● POLECENIE A
Sprawdź, czy stwierdzenia zgadzają się z tekstem o tłumieniu protestów w PRL: (i) ZOMO powstało na podstawie uchwały Rady Ministrów przyjętej w Wigilię 1956 r.; (ii) w Bydgoszczy tłum zdemolował radziecki konsulat; (iii) w Warszawie zomowcy tłumili demonstracje studentów przez tydzień. Przy każdym odpowiedz tak lub nie i zacytuj dosłownie rozstrzygające słowa tekstu.

● FRAGMENT ŹRÓDŁA
Bijące serce partii

Bijące serce partii

Dodano:   /  Zmieniono: 
Jak ludowa władza pacyfikowała protesty ludu
Dowódca Śląskiego Okręgu Wojskowego gen. Wsiewołod Iljicz Strażewski, którego czołgi uczestniczyły w pacyfikacji robotniczej rewolty w Poznaniu w czerwcu 1956 r., chwalił się w sprawozdaniu dla ministra obrony, że do rozprawy z demonstrantami wykorzystał swoje doświadczenia z walk ulicznych z Niemcami w Stalingradzie. W rzeczywistości jednak fakt, że w Poznaniu przeciwko nie zorganizowanemu tłumowi, uzbrojonemu w niespełna dwieście sztuk zdatnej do użycia broni palnej, skierowano ponad 10 tys. żołnierzy wyposażonych w czterysta czołgów, dowodził w równym stopniu histerii, jak i kompletnego nieprzygotowania komunistycznych władz do zwalczania demonstracji ulicznych.

Bojowy chrzest ZOMO
Po rozprawieniu się pod koniec lat 40. z oporem zbrojnego podziemia i sterroryzowaniu społeczeństwa przez wielotysięczny aparat UB władze PRL najwyraźniej uwierzyły we własną propagandę, głoszącą, że protesty uliczne zdarzają się wyłącznie w krajach kapitalistycznych. Wiara ta była tak wielka, że funkcjonariuszy Milicji Obywatelskiej (MO) pozbawiono pałek, nie mówiąc już o szkoleniu ich w zakresie rozpędzania demonstracji. Dopiero po wstrząsie, jakim była poznańska rewolta, przystąpiono do tworzenia "oddziałów rezerwy milicyjnej" i pomyślano o wyposażeniu ich w gumowe pałki, które Polacy szybko nazwali "bananami".
Tworzenie nowej formacji przyspieszono po kompromitująco nieskutecznych interwencjach milicji podczas listopadowych (w 1956 r.) zamieszek w Bydgoszczy, gdzie tłum spalił budynek radiostacji, oraz w Szczecinie, gdzie z kolei w grudniu 1956 r. zdemolowano radziecki konsulat. "Chodzi o to, by władze terenowe rozporządzały sprawną, ruchomą, w każdej chwili gotową rezerwą milicyjną, którą można będzie użyć, gdy zajdzie tego potrzeba" - stwierdził nazajutrz po wydarzeniach w Szczecinie Władysław Gomułka.
W Wigilię 1956 r. Rada Ministrów PRL przyjęła uchwałę, na której podstawie powołano do życia - w celu "likwidacji zbiorowych naruszeń porządku publicznego" - słynne później Zmotoryzowane Odwody Milicji Obywatelskiej (ZOMO). Zomowcy, których liczbę ustalono początkowo na 6,6 tys., chrzest bojowy przeszli w sierpniu 1957 r. w Łodzi, szturmując okupowane przez strajkujących tramwajarzy zajezdnie. Dwa miesiące później trafili na ulice Warszawy, gdzie przez pięć dni tłumili demonstracje studentów, protestujących przeciwko zamknięciu tygodnika "Po prostu".

(Zapisane wpisy)
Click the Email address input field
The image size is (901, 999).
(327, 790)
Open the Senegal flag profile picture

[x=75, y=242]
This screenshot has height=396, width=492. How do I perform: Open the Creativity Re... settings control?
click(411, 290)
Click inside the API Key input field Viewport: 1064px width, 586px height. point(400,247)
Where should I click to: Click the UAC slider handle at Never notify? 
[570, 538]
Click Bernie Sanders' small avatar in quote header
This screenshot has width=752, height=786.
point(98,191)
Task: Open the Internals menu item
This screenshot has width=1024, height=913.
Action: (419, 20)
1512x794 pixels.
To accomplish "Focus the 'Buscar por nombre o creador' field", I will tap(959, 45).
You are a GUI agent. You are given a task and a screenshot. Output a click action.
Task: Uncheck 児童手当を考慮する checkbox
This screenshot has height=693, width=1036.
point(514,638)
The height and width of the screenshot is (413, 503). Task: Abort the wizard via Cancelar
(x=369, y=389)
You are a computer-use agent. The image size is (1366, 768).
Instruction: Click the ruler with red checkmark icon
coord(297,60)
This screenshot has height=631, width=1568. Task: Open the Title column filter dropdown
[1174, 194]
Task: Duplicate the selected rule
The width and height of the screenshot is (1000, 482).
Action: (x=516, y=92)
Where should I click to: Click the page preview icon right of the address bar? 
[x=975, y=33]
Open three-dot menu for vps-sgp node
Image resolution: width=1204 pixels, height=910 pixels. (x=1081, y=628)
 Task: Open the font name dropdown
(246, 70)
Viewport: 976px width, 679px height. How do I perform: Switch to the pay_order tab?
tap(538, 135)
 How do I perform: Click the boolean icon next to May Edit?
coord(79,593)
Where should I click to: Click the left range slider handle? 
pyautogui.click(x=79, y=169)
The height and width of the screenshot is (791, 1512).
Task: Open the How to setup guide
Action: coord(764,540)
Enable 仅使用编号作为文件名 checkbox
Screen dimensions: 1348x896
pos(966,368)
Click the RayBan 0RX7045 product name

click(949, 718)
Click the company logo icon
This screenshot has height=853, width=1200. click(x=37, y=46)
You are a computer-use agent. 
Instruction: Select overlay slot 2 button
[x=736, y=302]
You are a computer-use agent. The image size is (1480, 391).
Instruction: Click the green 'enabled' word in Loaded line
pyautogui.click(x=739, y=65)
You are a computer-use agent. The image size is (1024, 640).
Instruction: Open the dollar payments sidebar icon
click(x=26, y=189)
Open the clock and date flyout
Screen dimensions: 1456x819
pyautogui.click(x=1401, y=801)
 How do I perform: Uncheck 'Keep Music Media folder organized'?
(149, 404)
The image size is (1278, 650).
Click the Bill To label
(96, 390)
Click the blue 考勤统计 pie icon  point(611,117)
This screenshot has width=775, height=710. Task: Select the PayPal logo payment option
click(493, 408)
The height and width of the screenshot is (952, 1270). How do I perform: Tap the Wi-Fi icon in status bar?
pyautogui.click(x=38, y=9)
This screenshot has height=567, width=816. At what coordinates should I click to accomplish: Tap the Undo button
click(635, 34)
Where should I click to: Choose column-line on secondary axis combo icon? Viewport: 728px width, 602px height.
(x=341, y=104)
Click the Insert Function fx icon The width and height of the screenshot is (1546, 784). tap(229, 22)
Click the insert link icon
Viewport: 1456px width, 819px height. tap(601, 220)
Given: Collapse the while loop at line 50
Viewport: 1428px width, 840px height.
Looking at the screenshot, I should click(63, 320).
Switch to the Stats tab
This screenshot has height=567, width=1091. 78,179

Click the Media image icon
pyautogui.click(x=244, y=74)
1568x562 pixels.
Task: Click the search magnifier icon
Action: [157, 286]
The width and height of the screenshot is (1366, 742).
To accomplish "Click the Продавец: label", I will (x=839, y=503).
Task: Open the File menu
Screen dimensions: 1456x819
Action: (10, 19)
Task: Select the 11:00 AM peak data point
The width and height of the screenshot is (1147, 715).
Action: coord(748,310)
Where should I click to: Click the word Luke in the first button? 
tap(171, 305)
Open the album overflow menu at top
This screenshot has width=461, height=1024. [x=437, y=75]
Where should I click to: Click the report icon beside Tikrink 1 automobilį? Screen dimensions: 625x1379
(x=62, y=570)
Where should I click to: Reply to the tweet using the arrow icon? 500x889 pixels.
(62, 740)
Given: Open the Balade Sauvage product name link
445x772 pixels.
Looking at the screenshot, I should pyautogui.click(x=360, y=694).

● POLECENIE B
Wypisz bez żadnych zmian wiersze wpisów, od wiersza z „This screenshot has height=567, width=816.” aż do ostatniego wiersza wpisów włącznie, a nie z tekstu o tłumieniu protestów w PRL.

● ODPOWIEDŹ PISEMNA A
(i) Tak: „W Wigilię 1956 r. Rada Ministrów PRL przyjęła uchwałę, na której podstawie powołano do życia”.
(ii) Nie: „w Bydgoszczy, gdzie tłum spalił budynek radiostacji, oraz w Szczecinie, gdzie z kolei w grudniu 1956 r. zdemolowano radziecki konsulat”.
(iii) Nie: „gdzie przez pięć dni tłumili demonstracje studentów”.

● ODPOWIEDŹ PISEMNA B
This screenshot has height=567, width=816. At what coordinates should I click to accomplish: Tap the Undo button
click(635, 34)
Where should I click to: Choose column-line on secondary axis combo icon? Viewport: 728px width, 602px height.
(x=341, y=104)
Click the Insert Function fx icon The width and height of the screenshot is (1546, 784). tap(229, 22)
Click the insert link icon
Viewport: 1456px width, 819px height. tap(601, 220)
Given: Collapse the while loop at line 50
Viewport: 1428px width, 840px height.
Looking at the screenshot, I should click(63, 320).
Switch to the Stats tab
This screenshot has height=567, width=1091. 78,179

Click the Media image icon
pyautogui.click(x=244, y=74)
1568x562 pixels.
Task: Click the search magnifier icon
Action: [157, 286]
The width and height of the screenshot is (1366, 742).
To accomplish "Click the Продавец: label", I will (x=839, y=503).
Task: Open the File menu
Screen dimensions: 1456x819
Action: (10, 19)
Task: Select the 11:00 AM peak data point
The width and height of the screenshot is (1147, 715).
Action: coord(748,310)
Where should I click to: Click the word Luke in the first button? 
tap(171, 305)
Open the album overflow menu at top
This screenshot has width=461, height=1024. [x=437, y=75]
Where should I click to: Click the report icon beside Tikrink 1 automobilį? Screen dimensions: 625x1379
(x=62, y=570)
Where should I click to: Reply to the tweet using the arrow icon? 500x889 pixels.
(62, 740)
Given: Open the Balade Sauvage product name link
445x772 pixels.
Looking at the screenshot, I should pyautogui.click(x=360, y=694).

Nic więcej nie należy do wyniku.